::: RECORDS FOR THIS TASK

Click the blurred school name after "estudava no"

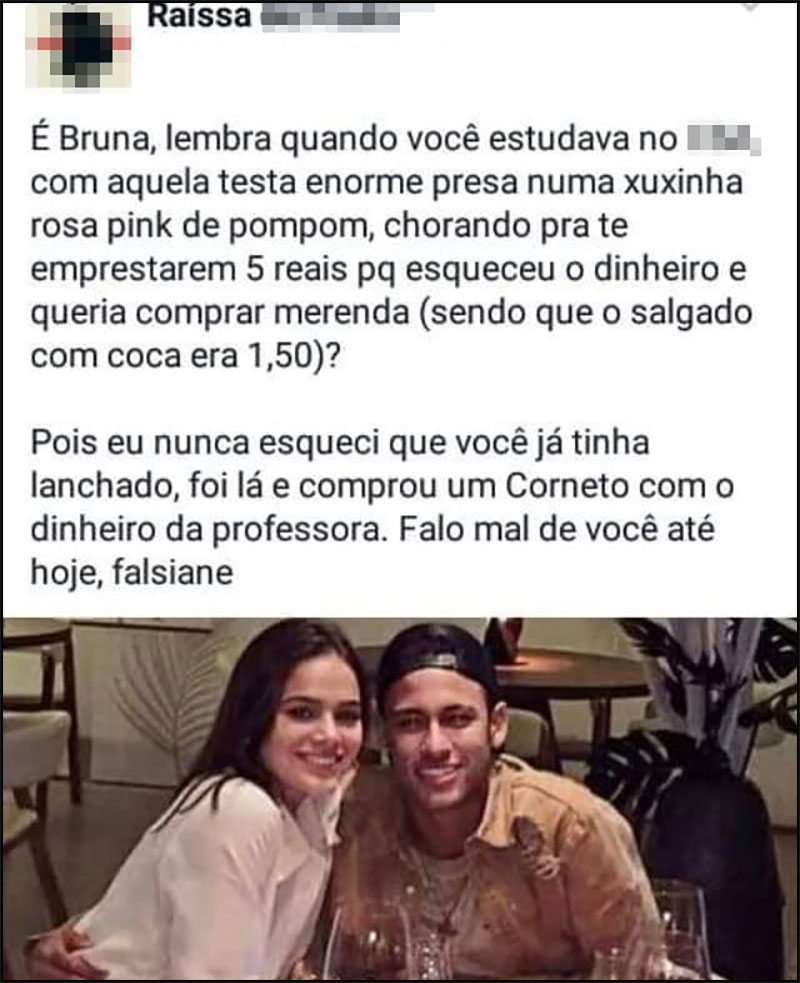723,139
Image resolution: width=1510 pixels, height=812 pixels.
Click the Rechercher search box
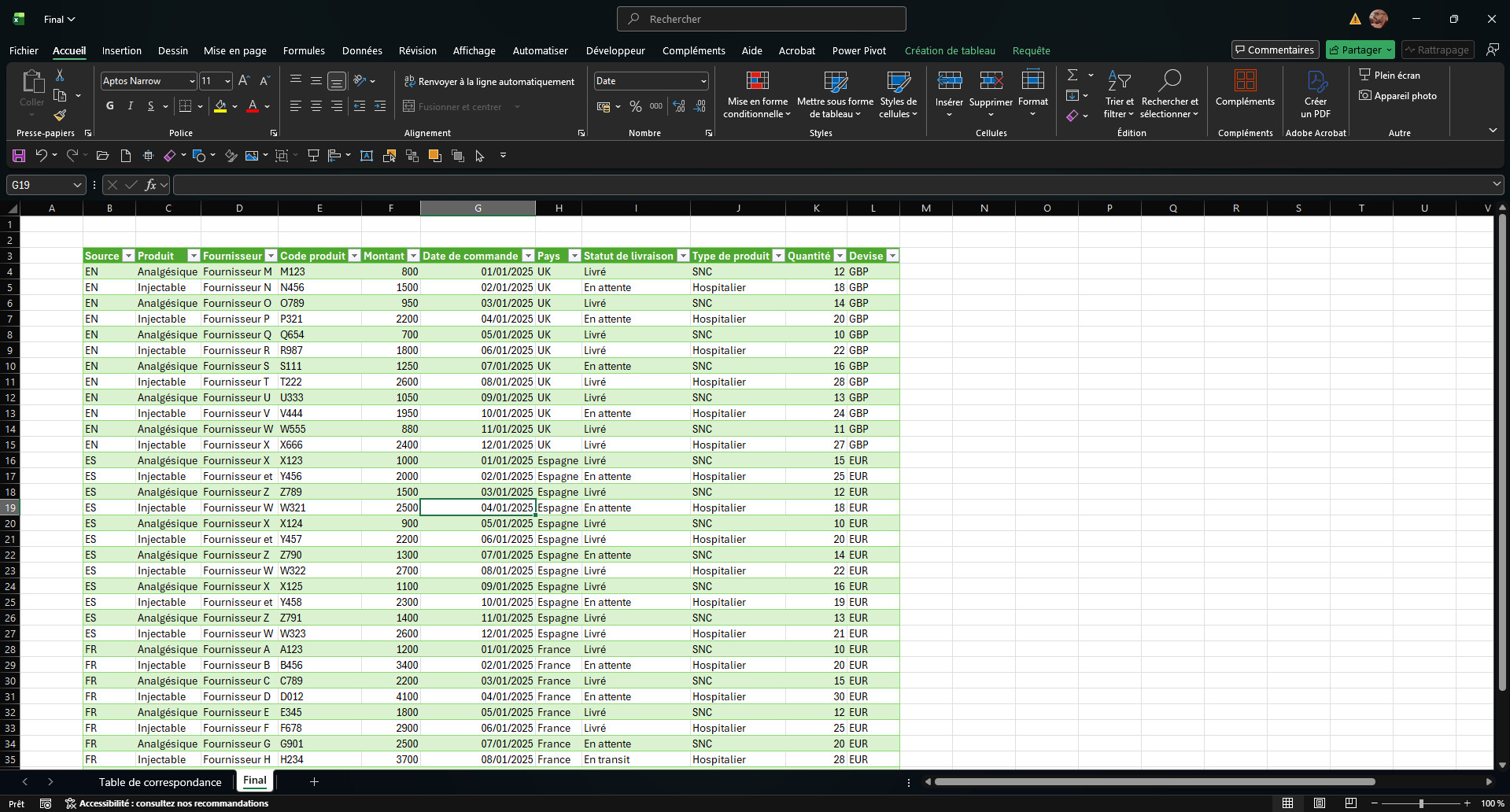pos(761,19)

::::::

Rewrite every line of the material above, including the requests, and raise each number in the answer coordinates by 82. Leave the pictures out of your answer.

• COMPLETED EXERCISE:
Click the blurred school name after "estudava no"

805,221
Image resolution: width=1510 pixels, height=812 pixels.
Click the Rechercher search box
pos(843,101)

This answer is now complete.